Quarterly Numbers

As private companies, we are not obliged to publish any quarterly financials. But imagine if we did think of our business with quarterly targets, and published a report and financials (for internal circulation only) — just like the public companies do? I think it will help small, private companies got a better handle on their own business — and in some ways, even prepare them for the day they become public (if they do).

For most of my life as an entrepreneur, I have not really bothered about targets and all that. “Do the best” was the mantra. Over the past year, I have started tracking all key numbers of our business on a monthly basis more closely (since it is my money that we are currently burning)! We also do a quarterly Board review for a couple of external people – so we at least see the business once from someone else’s eyes. This quarter, I also prepared a brief report which reviewed the quarter that had just gotten over, and provided an outlook for the coming quarter.

This exercise was quite a useful one — it helped look back at what had happened, and put into perspective what we need to do. While there are daily battles to be fought, a bit of big picture  thinking is also critical – and based around the numbers that matter in the business.

So, my advice to entrepreneurs is (and I wish someone had given this to me a decade ago):

  • think of the business in quarters: it is the right granularity — a month is too short, and a year is too long
  • put together a 2-3 member Board with whom you can review the business once a quarter
  • prepare a quarterly report just like a publicly listed company does (and share it with the Board and senior management internally)

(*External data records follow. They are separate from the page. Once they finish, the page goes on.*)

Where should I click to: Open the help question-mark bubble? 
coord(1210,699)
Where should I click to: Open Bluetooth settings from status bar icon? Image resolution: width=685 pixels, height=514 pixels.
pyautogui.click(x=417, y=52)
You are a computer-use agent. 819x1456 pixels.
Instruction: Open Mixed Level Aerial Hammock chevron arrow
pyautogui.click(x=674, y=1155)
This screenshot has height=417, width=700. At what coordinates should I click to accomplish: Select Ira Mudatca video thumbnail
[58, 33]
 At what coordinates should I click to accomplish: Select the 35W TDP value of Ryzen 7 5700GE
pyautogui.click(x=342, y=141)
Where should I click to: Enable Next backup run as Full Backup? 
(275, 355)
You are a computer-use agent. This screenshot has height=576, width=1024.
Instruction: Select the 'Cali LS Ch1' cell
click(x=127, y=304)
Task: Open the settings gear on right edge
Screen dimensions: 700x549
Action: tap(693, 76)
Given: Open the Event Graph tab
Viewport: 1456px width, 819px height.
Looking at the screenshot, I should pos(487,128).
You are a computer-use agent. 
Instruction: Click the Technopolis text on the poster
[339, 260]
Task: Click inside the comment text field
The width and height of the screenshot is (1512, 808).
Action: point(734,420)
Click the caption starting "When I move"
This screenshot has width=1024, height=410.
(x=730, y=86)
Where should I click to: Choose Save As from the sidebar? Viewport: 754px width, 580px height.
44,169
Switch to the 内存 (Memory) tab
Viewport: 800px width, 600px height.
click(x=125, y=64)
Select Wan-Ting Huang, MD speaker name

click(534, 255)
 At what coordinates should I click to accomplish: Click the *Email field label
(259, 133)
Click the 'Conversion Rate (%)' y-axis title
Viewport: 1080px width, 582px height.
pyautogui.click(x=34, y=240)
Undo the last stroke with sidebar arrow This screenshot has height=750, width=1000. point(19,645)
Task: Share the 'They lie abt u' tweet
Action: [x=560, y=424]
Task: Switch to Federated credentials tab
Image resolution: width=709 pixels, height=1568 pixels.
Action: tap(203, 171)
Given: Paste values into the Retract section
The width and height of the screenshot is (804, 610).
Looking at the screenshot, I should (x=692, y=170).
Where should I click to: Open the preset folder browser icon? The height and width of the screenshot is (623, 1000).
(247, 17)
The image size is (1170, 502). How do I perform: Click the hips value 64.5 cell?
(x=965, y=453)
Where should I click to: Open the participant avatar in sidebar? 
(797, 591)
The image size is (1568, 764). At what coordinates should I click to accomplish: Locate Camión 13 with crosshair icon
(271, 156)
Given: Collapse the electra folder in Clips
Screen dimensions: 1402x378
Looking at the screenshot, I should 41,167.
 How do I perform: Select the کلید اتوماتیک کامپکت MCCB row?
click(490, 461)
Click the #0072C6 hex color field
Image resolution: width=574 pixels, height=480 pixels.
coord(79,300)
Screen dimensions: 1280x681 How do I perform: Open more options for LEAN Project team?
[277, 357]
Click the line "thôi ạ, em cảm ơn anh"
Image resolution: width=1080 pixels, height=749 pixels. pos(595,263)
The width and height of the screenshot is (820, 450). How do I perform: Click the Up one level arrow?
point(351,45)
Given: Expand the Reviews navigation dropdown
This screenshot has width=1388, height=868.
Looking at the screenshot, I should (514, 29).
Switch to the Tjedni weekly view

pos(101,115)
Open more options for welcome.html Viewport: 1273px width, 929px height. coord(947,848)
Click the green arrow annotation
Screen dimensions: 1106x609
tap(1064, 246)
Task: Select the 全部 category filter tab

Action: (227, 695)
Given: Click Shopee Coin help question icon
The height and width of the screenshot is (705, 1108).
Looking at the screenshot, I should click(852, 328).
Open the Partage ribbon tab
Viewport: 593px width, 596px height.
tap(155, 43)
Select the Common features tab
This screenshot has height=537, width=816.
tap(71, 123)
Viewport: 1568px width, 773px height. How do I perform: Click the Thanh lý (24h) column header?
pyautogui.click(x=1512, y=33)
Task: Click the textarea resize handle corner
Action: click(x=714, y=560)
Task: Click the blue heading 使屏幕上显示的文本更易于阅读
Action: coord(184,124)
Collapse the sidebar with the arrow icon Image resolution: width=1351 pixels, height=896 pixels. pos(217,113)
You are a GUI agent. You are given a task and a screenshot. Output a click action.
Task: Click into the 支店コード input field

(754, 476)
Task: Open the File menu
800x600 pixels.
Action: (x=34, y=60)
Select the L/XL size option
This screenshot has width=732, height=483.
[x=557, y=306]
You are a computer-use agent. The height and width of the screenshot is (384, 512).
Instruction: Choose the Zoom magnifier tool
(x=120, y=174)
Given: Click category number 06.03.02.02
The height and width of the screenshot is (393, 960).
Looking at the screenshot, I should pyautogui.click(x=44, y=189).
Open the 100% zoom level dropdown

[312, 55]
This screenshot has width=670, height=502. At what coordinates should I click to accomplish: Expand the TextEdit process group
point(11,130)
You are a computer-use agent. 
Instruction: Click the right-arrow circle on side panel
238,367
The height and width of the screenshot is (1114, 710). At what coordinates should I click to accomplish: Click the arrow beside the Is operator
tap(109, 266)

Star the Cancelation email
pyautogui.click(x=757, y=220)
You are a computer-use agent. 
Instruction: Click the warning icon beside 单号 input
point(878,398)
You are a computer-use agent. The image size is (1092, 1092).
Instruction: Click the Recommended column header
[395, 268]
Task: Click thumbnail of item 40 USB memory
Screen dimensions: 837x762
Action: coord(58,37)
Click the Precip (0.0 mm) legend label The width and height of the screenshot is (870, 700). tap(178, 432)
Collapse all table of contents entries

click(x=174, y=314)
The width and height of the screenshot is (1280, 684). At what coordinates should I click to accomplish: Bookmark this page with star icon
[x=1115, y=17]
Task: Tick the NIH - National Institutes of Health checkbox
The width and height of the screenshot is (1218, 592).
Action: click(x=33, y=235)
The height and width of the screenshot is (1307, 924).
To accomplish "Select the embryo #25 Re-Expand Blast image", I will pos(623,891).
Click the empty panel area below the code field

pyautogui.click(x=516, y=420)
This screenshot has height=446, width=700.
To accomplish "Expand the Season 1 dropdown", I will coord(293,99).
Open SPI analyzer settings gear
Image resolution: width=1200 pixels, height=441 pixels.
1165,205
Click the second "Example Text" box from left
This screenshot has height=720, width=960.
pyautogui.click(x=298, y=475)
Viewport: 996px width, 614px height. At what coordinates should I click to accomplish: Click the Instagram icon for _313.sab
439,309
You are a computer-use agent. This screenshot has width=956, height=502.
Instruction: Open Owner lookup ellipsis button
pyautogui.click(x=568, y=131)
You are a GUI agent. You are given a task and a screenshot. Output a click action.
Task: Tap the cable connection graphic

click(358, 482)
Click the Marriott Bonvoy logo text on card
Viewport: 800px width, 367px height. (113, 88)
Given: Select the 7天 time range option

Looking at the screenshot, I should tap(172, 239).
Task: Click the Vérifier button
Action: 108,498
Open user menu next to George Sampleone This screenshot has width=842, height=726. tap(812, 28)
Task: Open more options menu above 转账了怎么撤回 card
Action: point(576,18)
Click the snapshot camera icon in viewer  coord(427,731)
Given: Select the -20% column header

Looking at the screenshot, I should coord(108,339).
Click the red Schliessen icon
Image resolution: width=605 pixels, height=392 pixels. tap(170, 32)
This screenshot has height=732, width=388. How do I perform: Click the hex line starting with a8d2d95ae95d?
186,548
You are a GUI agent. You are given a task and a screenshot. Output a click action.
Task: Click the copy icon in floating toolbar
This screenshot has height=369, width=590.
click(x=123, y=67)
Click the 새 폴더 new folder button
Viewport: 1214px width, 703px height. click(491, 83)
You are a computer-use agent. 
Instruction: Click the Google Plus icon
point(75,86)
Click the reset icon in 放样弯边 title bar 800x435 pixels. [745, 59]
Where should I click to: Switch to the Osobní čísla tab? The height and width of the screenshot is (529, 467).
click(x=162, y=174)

The challenge inherent in new, early-stage blue ocean businesses is that one has no clue how the numbers will come up against projections or targets. But, the exercise will still be a useful one and creates much-needed discipline of tracking numbers.

4 thoughts on “Quarterly Numbers

  1. Well Rajesh.
    Theoretically, I beleive each and every word in this post is absolutely correct. But there are some who defy this and try to make some quick bucks. And sometime it works as well
    I’m sure you must have heard about blogertize.in – an Indian startup in news lately.
    If not, have a look at this digg story
    I mean this guy earned $27,000 in 3 months and is expected to make a six digit figure in next 3-4 months and I personally am not very impressed with the business model but other people are and so I say that yes, the content of the post may look like content from a book of entreprenership but in practical world, if luck is on your side some unconventional ventures do help make some fast money


  2. I like this idea. And this is really what most VCs do with their companies. Many times they do it monthly. But the idea remains the same.

    For an entrepreneur without external pressure to do this, they really require self-discipline for this.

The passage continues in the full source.